• Task brief: Output exactly, in the material below, the lines from the one with "The width and height of the screenshot is (800, 487)." through the one with "Click caption 'I do believe we can chan...'". Omit all pictures.

• Exercise materials:
————

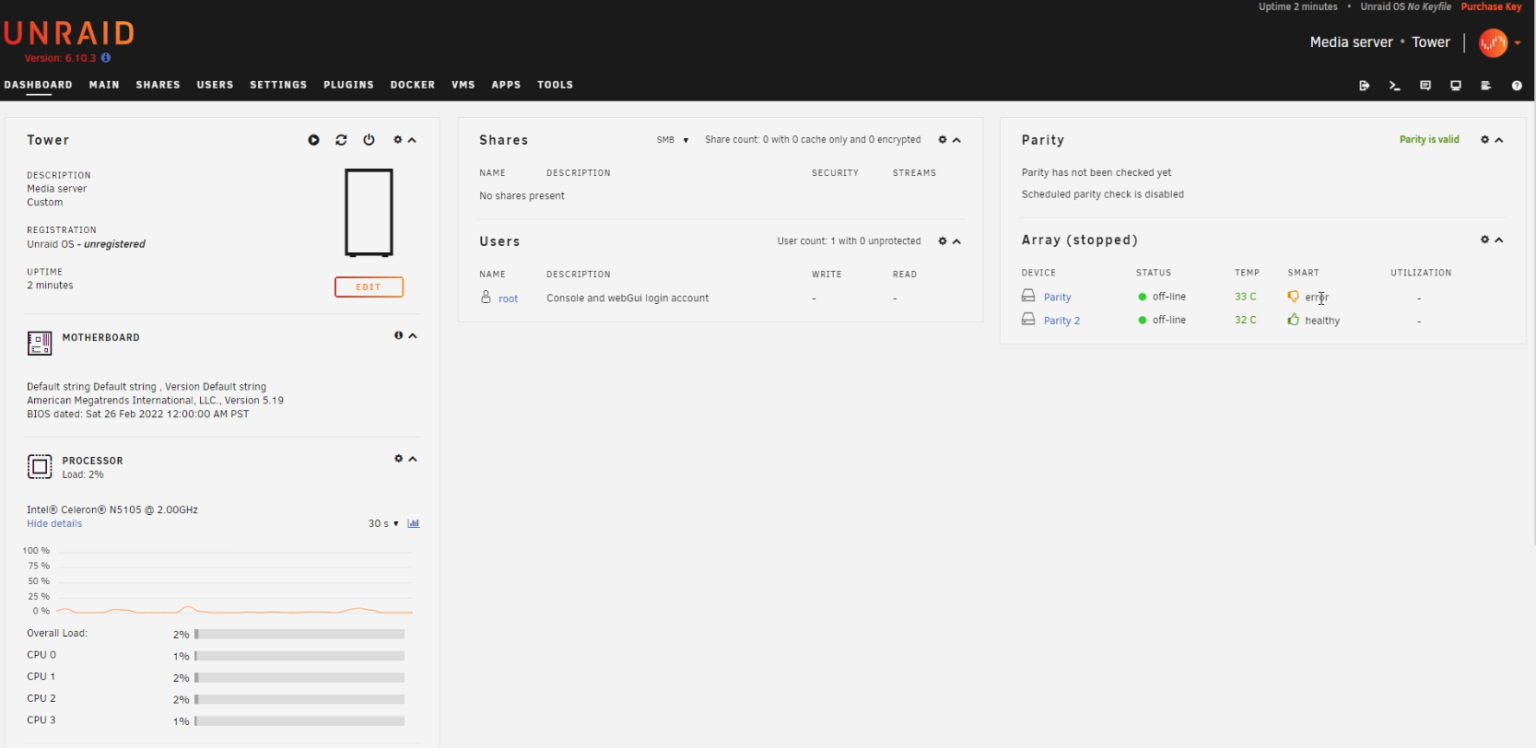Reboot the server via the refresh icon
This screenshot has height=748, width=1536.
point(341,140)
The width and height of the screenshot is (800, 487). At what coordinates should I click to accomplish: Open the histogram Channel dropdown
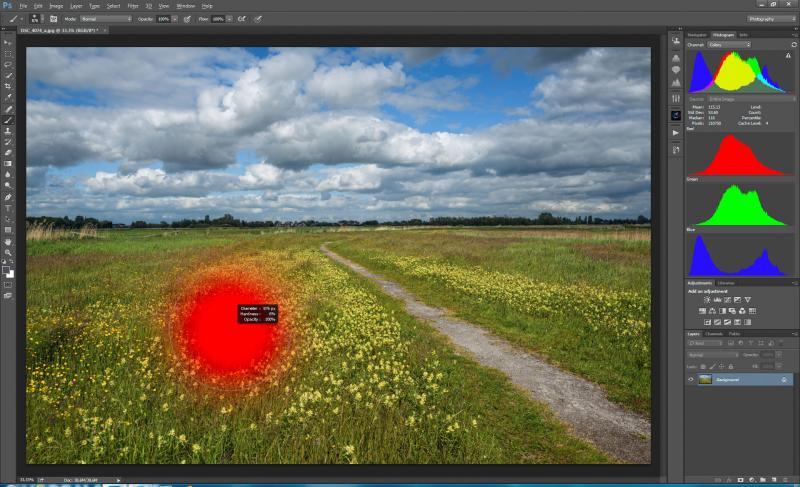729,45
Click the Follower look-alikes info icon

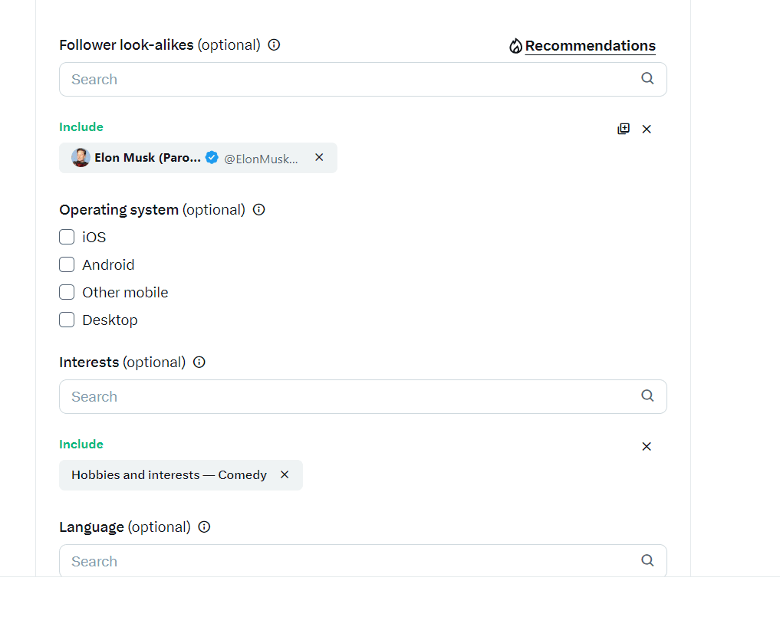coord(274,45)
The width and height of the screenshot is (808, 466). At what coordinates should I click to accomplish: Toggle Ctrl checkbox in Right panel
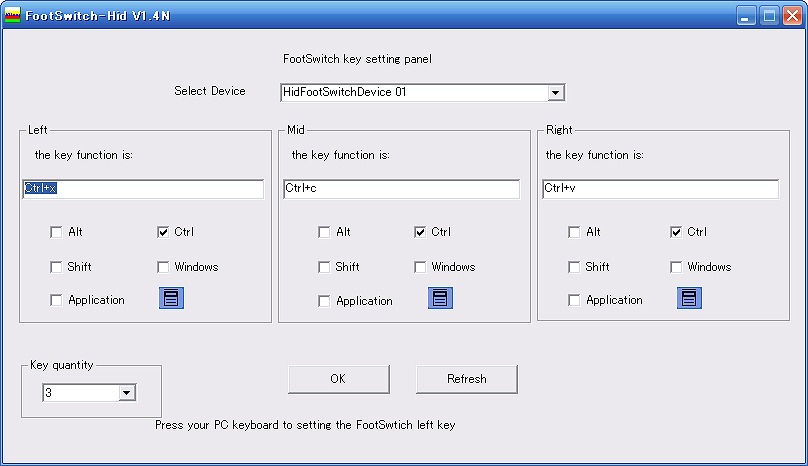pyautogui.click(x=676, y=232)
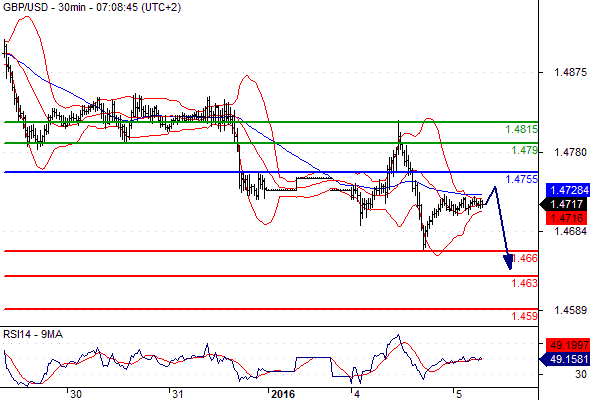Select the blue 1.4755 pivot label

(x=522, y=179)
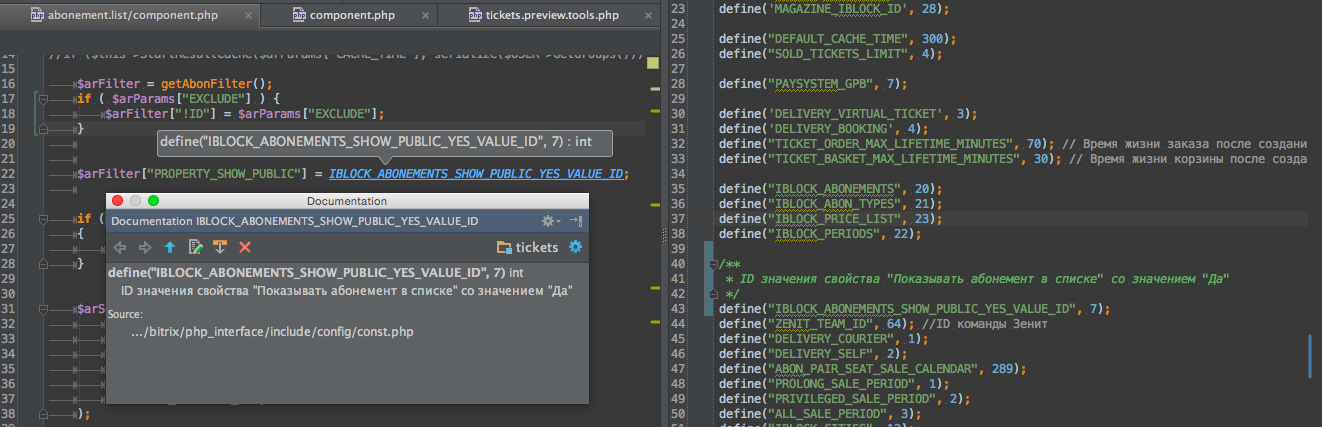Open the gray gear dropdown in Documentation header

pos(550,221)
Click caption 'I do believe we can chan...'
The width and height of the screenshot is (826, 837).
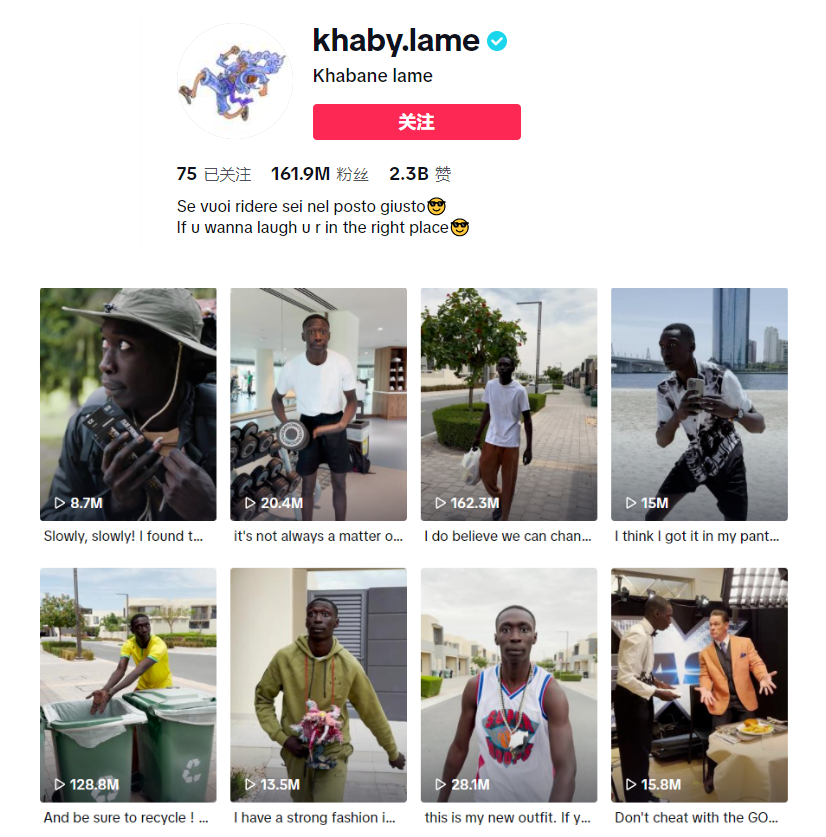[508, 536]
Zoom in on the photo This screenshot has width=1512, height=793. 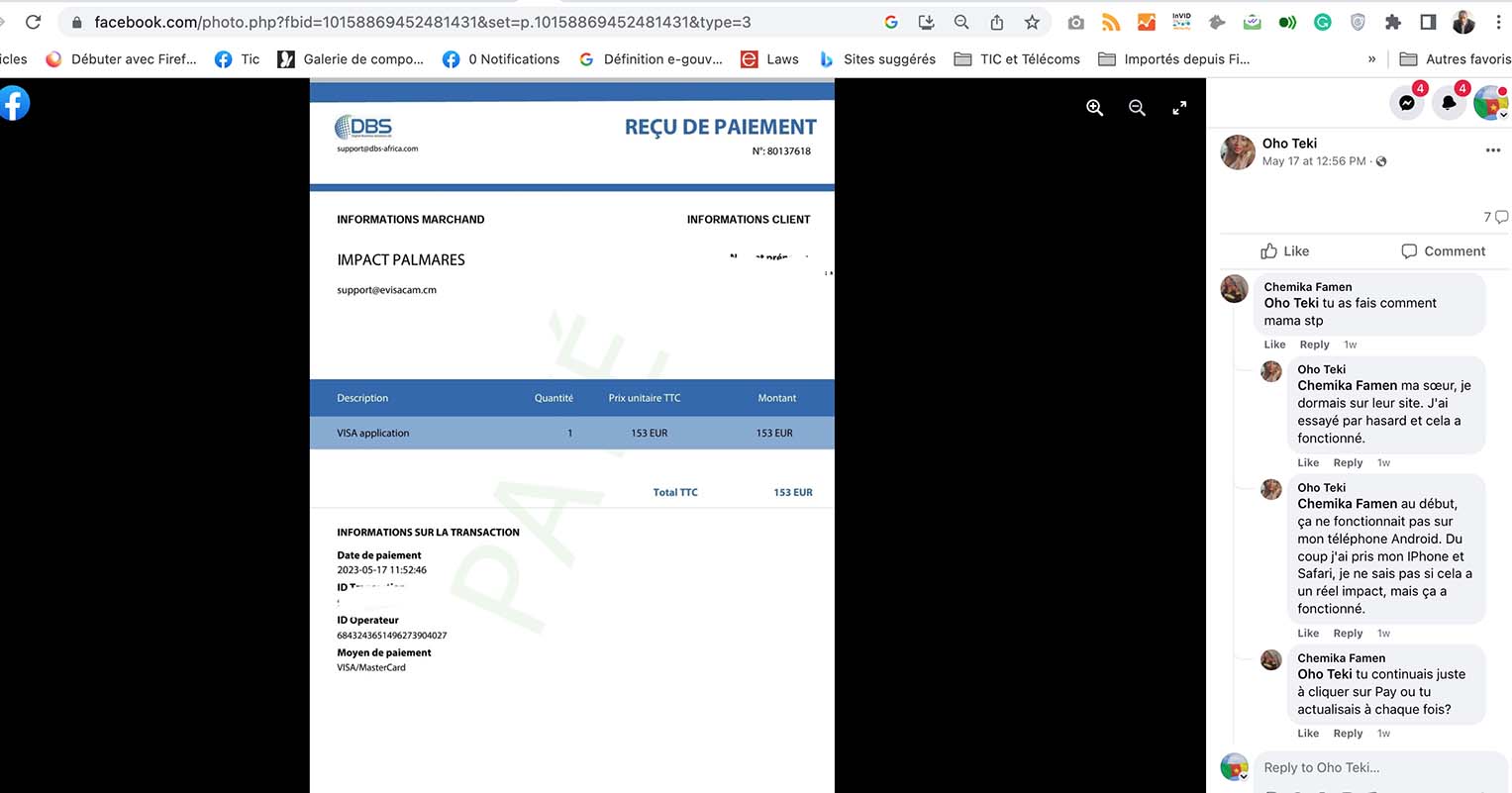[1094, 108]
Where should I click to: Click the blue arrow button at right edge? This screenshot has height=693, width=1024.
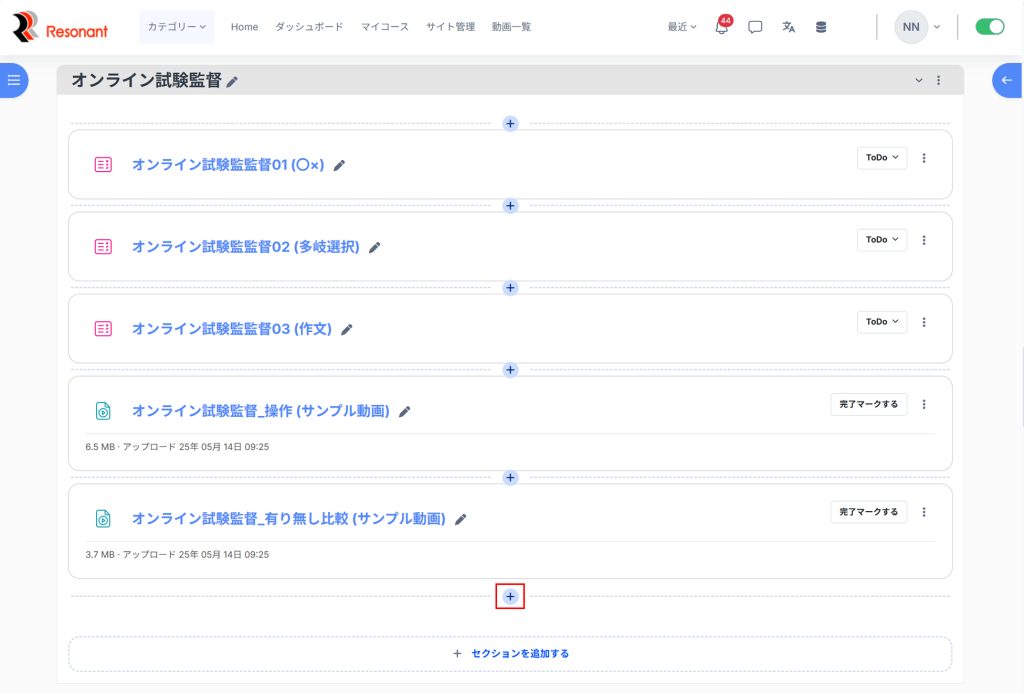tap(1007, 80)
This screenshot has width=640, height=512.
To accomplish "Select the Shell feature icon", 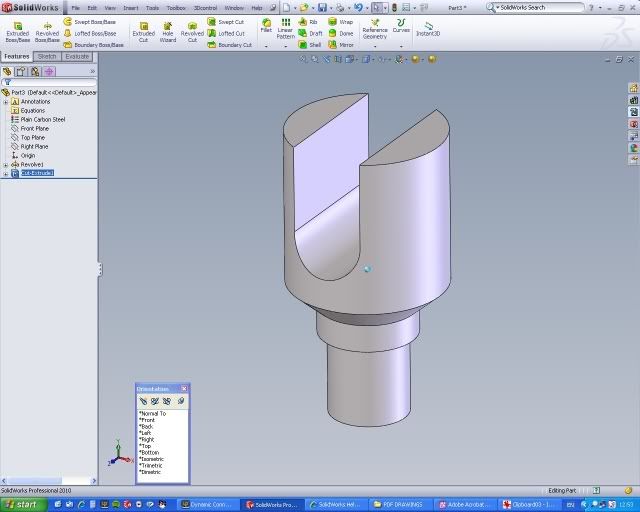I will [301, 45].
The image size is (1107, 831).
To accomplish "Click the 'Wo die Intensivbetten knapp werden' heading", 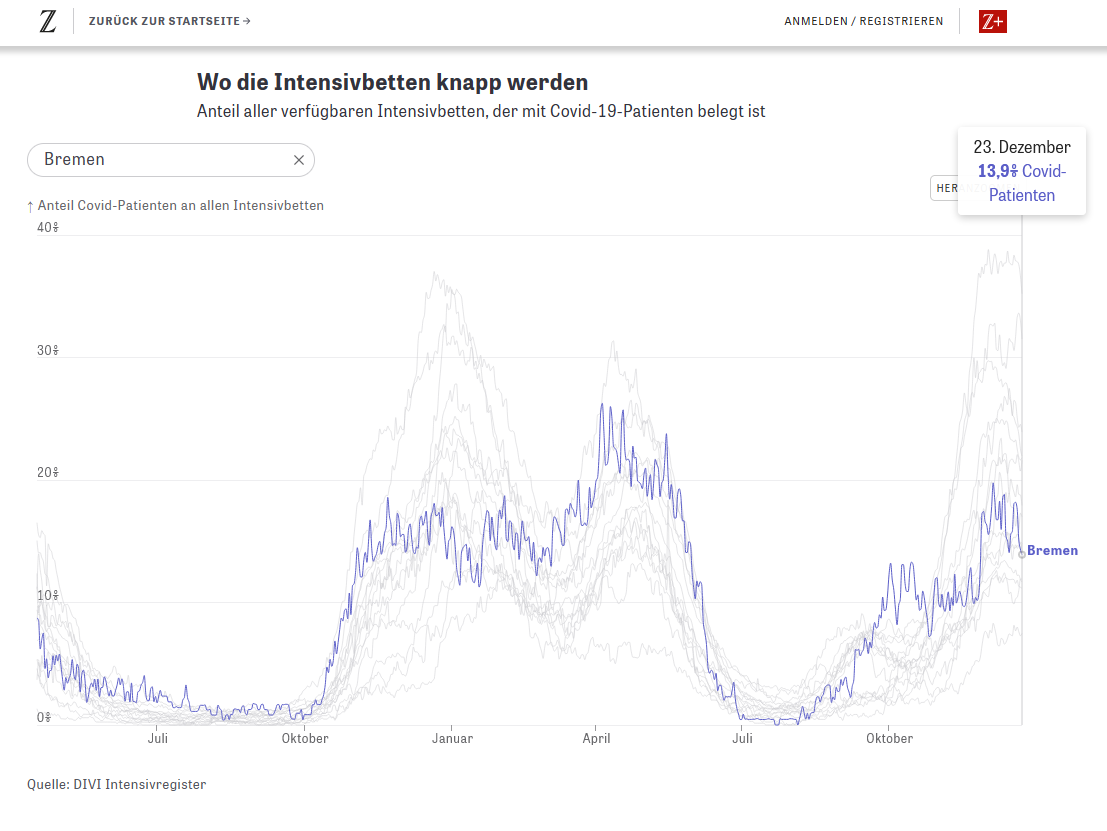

————

• Exercise result:
The width and height of the screenshot is (800, 487). At what coordinates should I click to accomplish: Open the histogram Channel dropdown
729,45
Click the Follower look-alikes info icon

coord(274,45)
The width and height of the screenshot is (808, 466). At what coordinates should I click to accomplish: Toggle Ctrl checkbox in Right panel
pyautogui.click(x=676, y=232)
Select the blue 1.4755 pivot label

(x=522, y=179)
Open the gray gear dropdown in Documentation header

pos(550,221)
Click caption 'I do believe we can chan...'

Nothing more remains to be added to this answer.